Ready or Not movie cast: Samara Weaving, Mark O’Brien, Adam Brody, Henry Czerny, Andy MacDowell
Ready or Not movie director: Matt Bettinelli-Olpin, Tyler Gillett
Ready or Not movie rating: 2.5 stars
Martial homes are always tricky terrain for brides, with or without the monsters-in-law. But what if the in-laws were indeed monsters? Treading Get Out territory, but not as much a social commentary as it would like to be, Ready or Not is a comic-horror flick that is not shy of blood, gore or pushing the envelope, but isn’t finally as good as it promises to be.

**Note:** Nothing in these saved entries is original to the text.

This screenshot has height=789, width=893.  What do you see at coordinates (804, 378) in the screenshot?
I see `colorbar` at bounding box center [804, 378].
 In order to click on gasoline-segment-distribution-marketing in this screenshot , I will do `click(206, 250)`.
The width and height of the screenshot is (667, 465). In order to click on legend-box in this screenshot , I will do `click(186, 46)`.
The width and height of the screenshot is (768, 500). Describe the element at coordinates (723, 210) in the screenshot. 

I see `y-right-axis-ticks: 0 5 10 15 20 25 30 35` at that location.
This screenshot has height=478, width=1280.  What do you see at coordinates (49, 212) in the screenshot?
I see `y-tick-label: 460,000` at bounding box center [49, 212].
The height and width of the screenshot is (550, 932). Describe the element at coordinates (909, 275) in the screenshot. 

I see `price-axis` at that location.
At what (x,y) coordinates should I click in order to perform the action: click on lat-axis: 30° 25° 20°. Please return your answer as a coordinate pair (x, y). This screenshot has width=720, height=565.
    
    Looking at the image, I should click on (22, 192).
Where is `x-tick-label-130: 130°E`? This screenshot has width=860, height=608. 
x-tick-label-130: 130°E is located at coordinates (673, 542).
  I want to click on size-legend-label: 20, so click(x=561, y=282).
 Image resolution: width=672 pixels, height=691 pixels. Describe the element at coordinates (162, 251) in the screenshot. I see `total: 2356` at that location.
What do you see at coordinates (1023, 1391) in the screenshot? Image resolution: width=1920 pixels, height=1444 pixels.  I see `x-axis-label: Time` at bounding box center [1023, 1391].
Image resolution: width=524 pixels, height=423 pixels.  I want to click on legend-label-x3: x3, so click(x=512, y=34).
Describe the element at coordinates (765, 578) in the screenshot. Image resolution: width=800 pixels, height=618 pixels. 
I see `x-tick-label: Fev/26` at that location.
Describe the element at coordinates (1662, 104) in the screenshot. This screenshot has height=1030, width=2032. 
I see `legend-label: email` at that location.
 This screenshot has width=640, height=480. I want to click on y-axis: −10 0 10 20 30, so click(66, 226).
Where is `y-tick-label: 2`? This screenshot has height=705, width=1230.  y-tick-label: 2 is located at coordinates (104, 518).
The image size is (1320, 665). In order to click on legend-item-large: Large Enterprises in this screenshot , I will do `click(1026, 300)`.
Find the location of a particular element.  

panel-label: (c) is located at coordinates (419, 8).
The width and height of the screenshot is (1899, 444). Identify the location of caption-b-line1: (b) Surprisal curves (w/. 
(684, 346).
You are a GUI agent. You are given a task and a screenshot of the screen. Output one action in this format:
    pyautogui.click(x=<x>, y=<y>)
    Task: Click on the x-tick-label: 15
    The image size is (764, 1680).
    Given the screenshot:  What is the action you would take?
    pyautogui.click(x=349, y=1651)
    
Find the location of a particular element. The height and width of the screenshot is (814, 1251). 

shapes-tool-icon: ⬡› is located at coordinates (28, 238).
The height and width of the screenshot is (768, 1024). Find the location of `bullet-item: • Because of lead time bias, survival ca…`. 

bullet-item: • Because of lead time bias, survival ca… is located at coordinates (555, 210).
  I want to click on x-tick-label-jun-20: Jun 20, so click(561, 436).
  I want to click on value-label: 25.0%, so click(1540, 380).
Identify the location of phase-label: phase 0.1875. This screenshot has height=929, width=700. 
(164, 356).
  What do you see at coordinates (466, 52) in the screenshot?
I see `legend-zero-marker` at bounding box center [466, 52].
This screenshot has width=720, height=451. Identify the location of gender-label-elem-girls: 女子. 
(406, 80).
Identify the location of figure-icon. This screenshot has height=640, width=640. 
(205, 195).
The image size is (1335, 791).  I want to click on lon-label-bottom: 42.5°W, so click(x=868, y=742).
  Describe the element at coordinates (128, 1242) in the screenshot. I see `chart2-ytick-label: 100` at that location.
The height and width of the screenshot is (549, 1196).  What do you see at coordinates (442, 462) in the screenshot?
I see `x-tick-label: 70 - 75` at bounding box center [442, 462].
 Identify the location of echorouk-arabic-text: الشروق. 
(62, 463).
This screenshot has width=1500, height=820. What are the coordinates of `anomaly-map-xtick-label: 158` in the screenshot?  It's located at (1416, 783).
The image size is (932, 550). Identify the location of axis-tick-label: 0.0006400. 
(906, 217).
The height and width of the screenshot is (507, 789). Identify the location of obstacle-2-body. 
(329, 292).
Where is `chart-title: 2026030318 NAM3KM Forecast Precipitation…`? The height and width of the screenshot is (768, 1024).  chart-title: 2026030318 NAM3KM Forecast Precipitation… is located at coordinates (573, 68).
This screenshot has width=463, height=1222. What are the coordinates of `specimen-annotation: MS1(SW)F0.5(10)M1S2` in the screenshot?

Like mentioned above, directors Bettinelli-Olpin and Gillett are on fertile ground from the moment we are introduced to Grace (Weaving). Having grown up in a series of foster homes, she is getting married into the Le Domas family, a gaming business royalty who are openly hostile to her. Is it normal in-law tension, is it the class difference, or is it something else altogether? All are possibilities as husband Alex (O’Brien) tells Grace about the family initiation ritual on their wedding night, which involves a game starting midnight. There is a family lore behind it, and the bizzare meets the macabre as Grace is thrust into a round of ‘Hide and Seek’.
A perfect bride in her blonde hair, blue eyes, wide smile, lacy wedding dress, and her overeager cheer, Grace (Weaving) is up for a night in hell. It isn’t just her wedding dress that will be left unrecognisable by the end of it, as she is hunted down the Le Domas mansion with an array of armour. There is humour aplenty, as domestic help get killed one and one by accident, and die completely unmourned. A comment is sought to be made on the blood lust that hasn’t left even the children of the household untouched, but you are not sure what the filmmakers intend given the deaths that otherwise occur with so much blood and detail here.
Some of that violence is truly far-out (not a mean achievement given how much of it is all around us), and will put a smile on your face inspite of yourself. But some of it is plain gratuitous.
All through, the one message the film keeps underlining is the divide between the rich and poor — the reason a foster girl (a delightful Weaving) is pitted against as wealthy as they come. However unsubtle as that message may be, it is another that is more insightful: the power and influence our families have on us, and can we ever break away.